When Oregon State adopted the Bottle Bill in the early ‘70’s, rewarding consumers with a five-cent return deposit on bottles and cans, my oldest brother held a gigantic party at the house. He and his fellow activists had won the first legal battle for recycling in the state.
Okay, that dates me. But the brave legislation is alive and well in Oregon and largely set the standard for many other effective environmental movements across the country. Now, due to mounting need to fight for civil liberties, environmental protections, and a sea of other causes, we may be suffering from activist fatigue, or simply confused at the wide array of organizations now available to choose from.
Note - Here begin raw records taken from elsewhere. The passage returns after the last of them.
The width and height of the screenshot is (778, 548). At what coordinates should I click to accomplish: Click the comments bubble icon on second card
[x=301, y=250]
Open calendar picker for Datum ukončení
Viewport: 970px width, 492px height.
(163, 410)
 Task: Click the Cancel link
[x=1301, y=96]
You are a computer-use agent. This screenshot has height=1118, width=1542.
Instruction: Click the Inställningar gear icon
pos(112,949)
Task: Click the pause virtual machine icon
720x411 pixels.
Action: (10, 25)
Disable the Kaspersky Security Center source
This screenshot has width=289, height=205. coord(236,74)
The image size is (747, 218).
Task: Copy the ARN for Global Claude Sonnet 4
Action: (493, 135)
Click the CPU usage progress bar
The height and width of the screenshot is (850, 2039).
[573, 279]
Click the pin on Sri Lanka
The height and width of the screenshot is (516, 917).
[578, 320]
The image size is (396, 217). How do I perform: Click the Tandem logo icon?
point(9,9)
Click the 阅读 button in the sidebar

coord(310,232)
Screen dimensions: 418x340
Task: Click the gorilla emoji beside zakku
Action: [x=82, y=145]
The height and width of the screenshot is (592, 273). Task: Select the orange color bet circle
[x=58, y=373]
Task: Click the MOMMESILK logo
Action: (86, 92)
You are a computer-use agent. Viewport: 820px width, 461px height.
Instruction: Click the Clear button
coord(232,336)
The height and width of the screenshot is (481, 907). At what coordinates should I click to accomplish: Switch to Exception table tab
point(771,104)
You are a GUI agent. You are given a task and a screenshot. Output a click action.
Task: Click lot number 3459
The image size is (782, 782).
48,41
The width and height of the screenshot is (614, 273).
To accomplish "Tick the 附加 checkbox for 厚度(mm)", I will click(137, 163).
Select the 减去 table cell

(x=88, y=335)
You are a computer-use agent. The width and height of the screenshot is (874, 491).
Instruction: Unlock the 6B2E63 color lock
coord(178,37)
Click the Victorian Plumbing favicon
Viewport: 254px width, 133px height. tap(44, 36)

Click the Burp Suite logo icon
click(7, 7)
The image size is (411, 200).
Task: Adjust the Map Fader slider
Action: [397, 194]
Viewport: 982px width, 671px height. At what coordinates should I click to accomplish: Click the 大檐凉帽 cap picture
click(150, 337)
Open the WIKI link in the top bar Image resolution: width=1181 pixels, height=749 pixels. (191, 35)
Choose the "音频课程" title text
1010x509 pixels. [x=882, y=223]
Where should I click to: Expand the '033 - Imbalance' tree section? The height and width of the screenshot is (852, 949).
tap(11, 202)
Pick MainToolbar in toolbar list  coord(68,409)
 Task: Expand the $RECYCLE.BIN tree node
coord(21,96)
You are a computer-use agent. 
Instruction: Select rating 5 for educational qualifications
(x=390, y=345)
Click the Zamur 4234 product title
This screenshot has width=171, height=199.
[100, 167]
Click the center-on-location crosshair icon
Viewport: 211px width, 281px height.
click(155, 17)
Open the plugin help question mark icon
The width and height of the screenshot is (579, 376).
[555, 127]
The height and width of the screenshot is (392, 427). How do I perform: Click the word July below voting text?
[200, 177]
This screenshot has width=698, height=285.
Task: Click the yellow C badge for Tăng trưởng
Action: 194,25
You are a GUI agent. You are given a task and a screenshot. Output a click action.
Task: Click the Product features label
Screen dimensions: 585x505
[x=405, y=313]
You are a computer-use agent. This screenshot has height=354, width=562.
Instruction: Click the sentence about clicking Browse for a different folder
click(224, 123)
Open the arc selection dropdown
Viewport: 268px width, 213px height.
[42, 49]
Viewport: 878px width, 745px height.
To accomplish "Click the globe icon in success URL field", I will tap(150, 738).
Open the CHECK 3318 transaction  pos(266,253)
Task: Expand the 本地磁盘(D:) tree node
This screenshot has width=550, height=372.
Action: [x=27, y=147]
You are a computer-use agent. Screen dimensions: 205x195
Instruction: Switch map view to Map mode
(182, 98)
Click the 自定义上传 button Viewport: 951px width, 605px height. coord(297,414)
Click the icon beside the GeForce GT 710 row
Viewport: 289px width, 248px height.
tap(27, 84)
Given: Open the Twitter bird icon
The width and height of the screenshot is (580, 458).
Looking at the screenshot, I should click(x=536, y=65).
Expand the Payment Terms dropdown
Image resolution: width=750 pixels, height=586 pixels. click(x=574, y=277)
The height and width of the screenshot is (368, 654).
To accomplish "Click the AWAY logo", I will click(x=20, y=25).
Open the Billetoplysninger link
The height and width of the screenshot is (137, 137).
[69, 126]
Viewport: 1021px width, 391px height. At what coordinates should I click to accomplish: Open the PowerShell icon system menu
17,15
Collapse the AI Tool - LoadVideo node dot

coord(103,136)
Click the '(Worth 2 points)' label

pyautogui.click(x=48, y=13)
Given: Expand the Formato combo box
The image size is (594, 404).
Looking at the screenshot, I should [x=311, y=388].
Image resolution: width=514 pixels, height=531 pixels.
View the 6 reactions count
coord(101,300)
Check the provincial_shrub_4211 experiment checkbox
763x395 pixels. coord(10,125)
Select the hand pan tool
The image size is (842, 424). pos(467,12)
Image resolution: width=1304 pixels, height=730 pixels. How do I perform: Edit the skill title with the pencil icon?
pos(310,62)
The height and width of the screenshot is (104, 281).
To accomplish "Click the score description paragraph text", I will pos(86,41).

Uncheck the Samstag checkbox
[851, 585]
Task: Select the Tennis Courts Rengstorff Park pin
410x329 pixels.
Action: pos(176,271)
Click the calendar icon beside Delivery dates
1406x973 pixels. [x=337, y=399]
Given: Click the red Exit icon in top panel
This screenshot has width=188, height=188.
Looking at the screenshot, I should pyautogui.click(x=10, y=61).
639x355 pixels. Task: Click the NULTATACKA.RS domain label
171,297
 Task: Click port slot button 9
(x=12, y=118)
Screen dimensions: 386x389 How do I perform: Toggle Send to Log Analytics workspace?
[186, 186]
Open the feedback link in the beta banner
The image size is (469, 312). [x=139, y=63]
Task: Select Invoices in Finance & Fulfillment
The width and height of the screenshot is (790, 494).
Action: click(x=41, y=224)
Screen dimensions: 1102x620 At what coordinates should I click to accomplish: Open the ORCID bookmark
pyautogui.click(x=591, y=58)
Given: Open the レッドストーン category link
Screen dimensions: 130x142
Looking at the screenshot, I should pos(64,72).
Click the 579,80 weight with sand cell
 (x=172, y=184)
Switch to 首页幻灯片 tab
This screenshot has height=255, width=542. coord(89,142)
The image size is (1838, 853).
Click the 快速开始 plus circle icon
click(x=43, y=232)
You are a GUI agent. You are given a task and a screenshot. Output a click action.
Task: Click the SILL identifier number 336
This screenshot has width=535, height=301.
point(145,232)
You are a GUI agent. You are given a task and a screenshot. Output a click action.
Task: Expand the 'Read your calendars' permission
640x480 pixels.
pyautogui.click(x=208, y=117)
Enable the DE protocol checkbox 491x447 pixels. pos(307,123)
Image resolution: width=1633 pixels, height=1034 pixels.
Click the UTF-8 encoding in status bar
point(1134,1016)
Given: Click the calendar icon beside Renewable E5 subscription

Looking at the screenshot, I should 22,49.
To this end, philanthropic duo Bill and Melinda Gates are announcing a project to encourage more engagement in the causes we most care about. The Gates Foundation introduces Global Citizen, a database platform managed by Global Poverty Project. The incentive-driven program will develop a pool of names from which to tap interest and spur activism.
From what Randall Lane describes in his Forbes interview with Bill Gates, we’ll be able to visit a site, click on an area of interest and essentially ‘opt in’ as targets of a direct marketing campaign. A click on Affordable Housing might land you an invitation to volunteer with Habitat Humanity. I might discover a group pressuring a fiberglass manufacturer to clean up its waste in my local river. The idea is to provide a means for people to connect with their ideals in ways they may not have been aware of.
Global Citizen is planned to roll out in September of this year, concurrent with the UN unveiling its own 15-year plan to end extreme poverty. Of course, we can think of many organizations eager for our activism. This project makes use of what Gates refers to as “the big tent” (borrowed perhaps from Public Sphere Project?) serving to make these orgs more accessible and our commitment to a better world more concrete.